我有以下矩阵乘法函数
winograd :: M.Matrix Int -> M.Matrix Int -> M.Matrix Int
winograd a b = c
where
ra = M.nrows a
ca = M.ncols a
rb = M.nrows b
cb = M.ncols b
isEven = even ca
avs = V.generate ra $ \i -> M.getRow (i+1) a
bvs = V.generate cb $ \j -> M.getCol (j+1) b
rows = V.generate ra $ \i -> wgdGroup $ V.unsafeIndex avs i
cols = V.generate cb $ \j -> wgdGroup $ V.unsafeIndex bvs j
wgdGroup x = let
finish = (V.length x - 1)
in
forLoopFold 0 (<finish) (+2) 0 $
\acc i -> acc
- V.unsafeIndex x i * V.unsafeIndex x (i+1)
c = if isEven then
M.matrix ra cb $
\(i,j) ->
V.unsafeIndex rows (i-1) +
V.unsafeIndex cols (j-1) +
g (V.unsafeIndex avs (i-1)) (V.unsafeIndex bvs (j-1))
else
M.matrix ra cb $
\(i,j) ->
V.unsafeIndex rows (i-1) +
V.unsafeIndex cols (j-1) +
g (V.unsafeIndex avs (i-1)) (V.unsafeIndex bvs (j-1)) +
V.last (V.unsafeIndex avs (i-1)) * V.last (V.unsafeIndex bvs (j-1))

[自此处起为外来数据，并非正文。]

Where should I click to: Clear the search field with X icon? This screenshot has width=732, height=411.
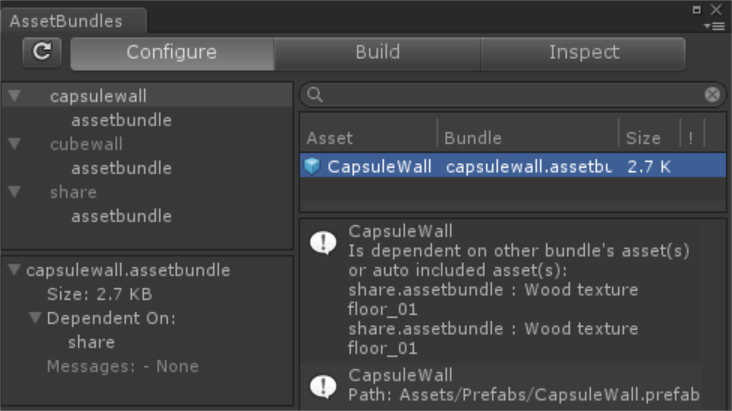pos(712,95)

g r c = forLoopFold 0 (<(ca-1)) (+2) 0 $ \acc i ->
let
x1 = V.unsafeIndex r i
x2 = V.unsafeIndex r (i+1)
y1 = V.unsafeIndex c i
y2 = V.unsafeIndex c (i+1)
in
acc + (x1+y2)*(x2+y1)
我使用clock和formatting包来测量此函数的执行时间如下(是的,我知道Criterion,但现在我需要以这种方式测量它):
main :: IO ()
main = do
let a = simple 2 (-1) 1000
let b = simple 2 (-3) 1000
start <- getTime Realtime
let
c = winograd a b
end <- c `deepseq` getTime Realtime
fprint (timeSpecs % "\n") start end
其中simple是
simple :: Int -> Int -> Int -> M.Matrix Int
simple x y size = M.matrix size size $ \(i,j) -> x*i+y*j
我得到的结果大约5秒钟。但是当我摆脱函数simple并且这样做时:
main :: IO ()
main = do
let a = M.matrix 1000 1000 $ \(i,j) -> 2*i-1*j
let b = M.matrix 1000 1000 $ \(i,j) -> 2*i-3*j
start <- getTime Realtime
let
c = winograd a b
end <- c `deepseq` getTime Realtime
fprint (timeSpecs % "\n") start end
时间增加到15秒!
非常有趣的原因。用标志-O2编译。